A recent discovery at the library of St Catherine’s Monastery in Sinai has created a lot of excitement in antiquity and religious circles. The discovery, announced in Cairo by Antiquities Minister Khaled al-Enani, consists of a 5th – 6th century manuscript that includes Bible texts in the Syriac language from the famed Codex Sinaiticus, the 4th century handwritten Greek Bible.
Attending the ceremony during which Dr Enani announced the discovery were South Sinai Governor Major General Khalid Fouda, Greek Minister of Digital Policy, Telecommunications and Media Nikos Pappas; Bishop Damianos, abbot of Saint Catherine’s; Egypt’s Culture Minister Helmy al-Namnam; Minister of Communication and Information Technology Yasser al-Qadi; and Tourism Minister Yehia Rashid.
The manuscript was discovered during restoration works in the monastery’s library. Archaeologist Abdel-Rahim Rihan, Director General of Research, Studies and Publishing in Sinai and chief of the research team of the Antiquities Ministry, confirmed that the manuscript is one of those known as “Palmesit” manuscripts and is the oldest known version of the Bible in Syriac language. It is thought to have been translated from Greek in the second century AD.

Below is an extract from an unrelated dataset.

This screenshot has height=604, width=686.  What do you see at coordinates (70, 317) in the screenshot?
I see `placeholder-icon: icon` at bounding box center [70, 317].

Palmesit manuscripts, Dr Rihan explained, are a very well-known type of manuscript written on leather and formed of two layers. The first, he said, would be erased in order for a new text to be written on the leather again. This was done owing to the high cost of leather at that time.
Muhammad Abdel-Latif, assistant minister of antiquities for archaeological sites, said that the recently discovered manuscript is written on leather and bears parts of a medical recipe of the renowned Greek physician Hippocrates (c 460 – 370BC). It has also three other medical recipes written by an anonymous scribe, one of which contains drawings of medicinal herbs of the Greek recipe.
The second layer of writing found on the manuscript is the text of the Syriac Bible.
The library of the almost 1500-years-old Saint Catherine’s includes a number of Palmesit manuscripts as well as some 6,000 manuscripts, among them 600 manuscripts written in Arabic, Greek, Ethiopian, Coptic, Armenian and Syriac. They are mainly historical, geographical, and philosophical manuscripts; the oldest dates back to the 4th AD century.